Oklahoma maintains nearly 4,000 miles of freight rail lines. One passenger rail service is provided by Amtrak’s Heartland Flyer providing round trip service from Oklahoma City to Fort Worth, Texas daily. Overall, the Oklahoma rail industry is capable of maintaining its basic infrastructure. Rural Oklahoma has a need for funding to allow for expansion and improvement of its network. Additionally, emerging and new rail-served business creation will require additional capital expenditures and funding mechanisms for the required rail infrastructure.
Improvements to our roadways are always a key point for candidates who are running for local public offices, and with good reason. Oklahoma currently has 12,265 state highway miles and 84,767 county highway miles. In fact, 4,536 miles of the county system includes city streets in 493 cities. Oklahomans pay approximately $1.2 billion to the state in road taxes and fees including motor vehicle licenses and tag fees and state fuel taxes and fees. More than 70% of these motor vehicle fees are diverted to non-transportation purposes.
Oklahoma is comprised of 25 public transit systems, of these 22 are predominantly rural and 3 are urban. Continued efforts are needed to integrate and promote Transit systems within our community’s transportation planning process. Greater emphasis must be placed on connecting metropolitan urban and suburban areas through transit to ease congestion, provide assistance to Americans with limited mobility, and develop local economies.
Water and Wastewater
Oklahomans have an abundance of water, but many communities lack access to dependable water sources due to the distance of supplies, insufficient infrastructure or storage, water quality constraints, and other limiting factors. Increasing water use coupled with growth and development pose water quality challenges throughout the state. A majority of existing water infrastructure has aged beyond its useful life and with stringent water quality requirements a significant financial burden faces Oklahoma’s water systems.
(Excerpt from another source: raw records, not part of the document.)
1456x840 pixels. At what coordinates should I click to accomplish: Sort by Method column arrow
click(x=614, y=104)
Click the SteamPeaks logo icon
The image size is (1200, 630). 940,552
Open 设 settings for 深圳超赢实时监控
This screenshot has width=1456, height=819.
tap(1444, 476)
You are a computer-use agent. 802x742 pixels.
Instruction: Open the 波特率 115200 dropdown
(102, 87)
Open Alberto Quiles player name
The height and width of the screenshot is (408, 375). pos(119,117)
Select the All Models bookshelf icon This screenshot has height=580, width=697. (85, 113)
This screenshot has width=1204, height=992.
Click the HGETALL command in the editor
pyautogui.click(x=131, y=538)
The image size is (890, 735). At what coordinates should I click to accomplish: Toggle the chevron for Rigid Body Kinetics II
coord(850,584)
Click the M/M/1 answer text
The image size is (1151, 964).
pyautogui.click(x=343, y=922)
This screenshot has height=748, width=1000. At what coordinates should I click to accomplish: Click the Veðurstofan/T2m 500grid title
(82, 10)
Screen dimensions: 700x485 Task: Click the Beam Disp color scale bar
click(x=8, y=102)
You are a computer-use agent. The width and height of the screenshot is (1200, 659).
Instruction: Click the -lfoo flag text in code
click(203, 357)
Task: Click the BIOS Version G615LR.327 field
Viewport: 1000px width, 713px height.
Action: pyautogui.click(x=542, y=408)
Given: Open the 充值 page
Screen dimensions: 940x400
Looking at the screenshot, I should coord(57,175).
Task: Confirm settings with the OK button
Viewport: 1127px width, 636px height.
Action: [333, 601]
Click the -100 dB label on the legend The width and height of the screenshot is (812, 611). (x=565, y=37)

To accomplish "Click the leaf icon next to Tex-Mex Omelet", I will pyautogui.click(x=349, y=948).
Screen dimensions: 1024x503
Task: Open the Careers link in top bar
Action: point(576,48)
A: EXCEPTIONAL, B: GOOD, C: MEDIOCRE, D: POOR, F: FAILING
Each category was evaluated on the basis of capacity, condition, funding, future need, operation and maintenance, public safety, resilience, and innovation
Key Facts about Oklahoma's Infrastructure
101 public-use airports
3,234 (14.01%) of the 23,071 bridges are structurally deficient
449 high hazard dams
Dams with EAPS
89% of the state regulated dams have an Emergency Action Plan
$6.86 billion in drinking water infrastructure needs over the next 20 years
8 sites on the National Priorities List
150 miles of inland waterways, ranking it 30th
106 miles of levees
6.2 million short tons of cargo in 2012, ranking it 37th nationally
$4.58 million of unmet needs for its parks system
3,158 miles of freight railroads across the state, ranking 18th nationally
$900 per motorist per year in costs from driving on roads in need of repair
112,865 miles of Public Roads, with 33% in poor condition
$624 million gap in estimated school capital expenditures
10,875,118 annual unlinked passenger trips via transit systems including bus, transit, and commuter trains
$2.4 billion in wastewater infrastructure needs over the next 20 years
Our nation’s infrastructure problems are solvable if we have leadership and commit to making good ideas a reality. Raising the grades on our infrastructure will require that we seek and adopt a wide range of solutions.
With State and local government losing revenues from transit ridership and motor fuel taxes, now is the time for Congress to provide immediate and necessary relief to ensure that all sectors of our infrastructure remain safe and reliable.